### Problem
Among the lines of the listing below, retype exactly those from the one containing "Viewport: 255px width, 153px" through the one containing "The image size is (674, 620).", both included. Do not include pictures.
---------- Material provided ----------
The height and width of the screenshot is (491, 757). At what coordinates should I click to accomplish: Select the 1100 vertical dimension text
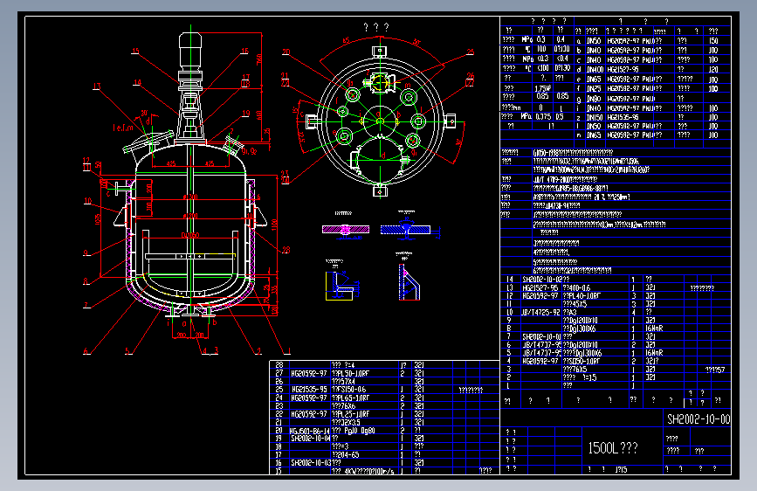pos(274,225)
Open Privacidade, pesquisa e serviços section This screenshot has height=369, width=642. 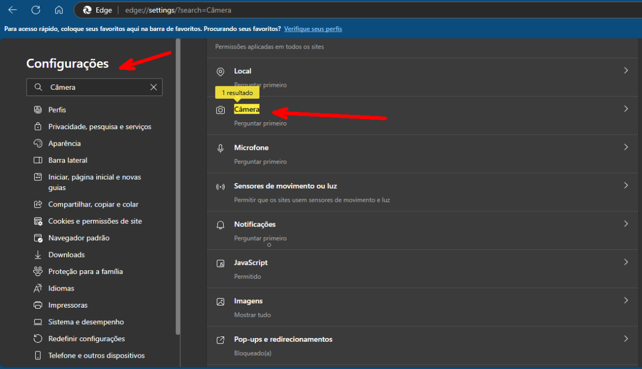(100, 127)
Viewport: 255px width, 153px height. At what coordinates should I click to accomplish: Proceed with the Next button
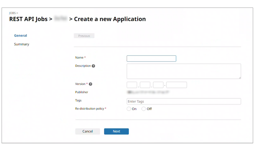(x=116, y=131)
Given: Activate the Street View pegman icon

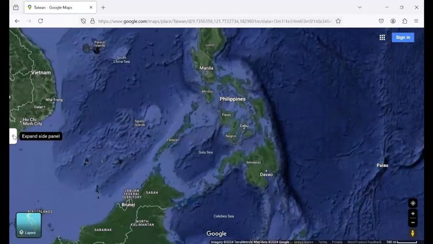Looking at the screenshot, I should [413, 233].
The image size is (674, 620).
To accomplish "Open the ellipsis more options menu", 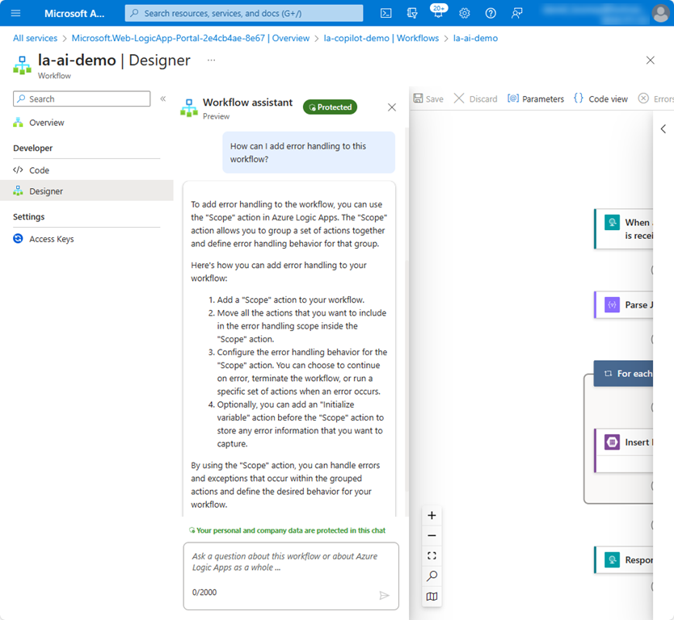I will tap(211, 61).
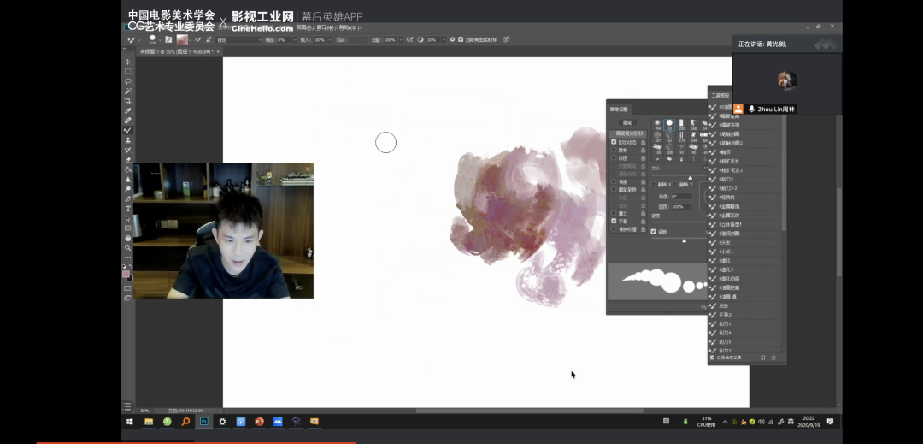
----------
### The completed task
Viewport: 255px width, 153px height. At what coordinates should I click to accomplish: Proceed with the Next button
(x=116, y=131)
Given: Activate the Street View pegman icon

Looking at the screenshot, I should [413, 233].
The image size is (674, 620).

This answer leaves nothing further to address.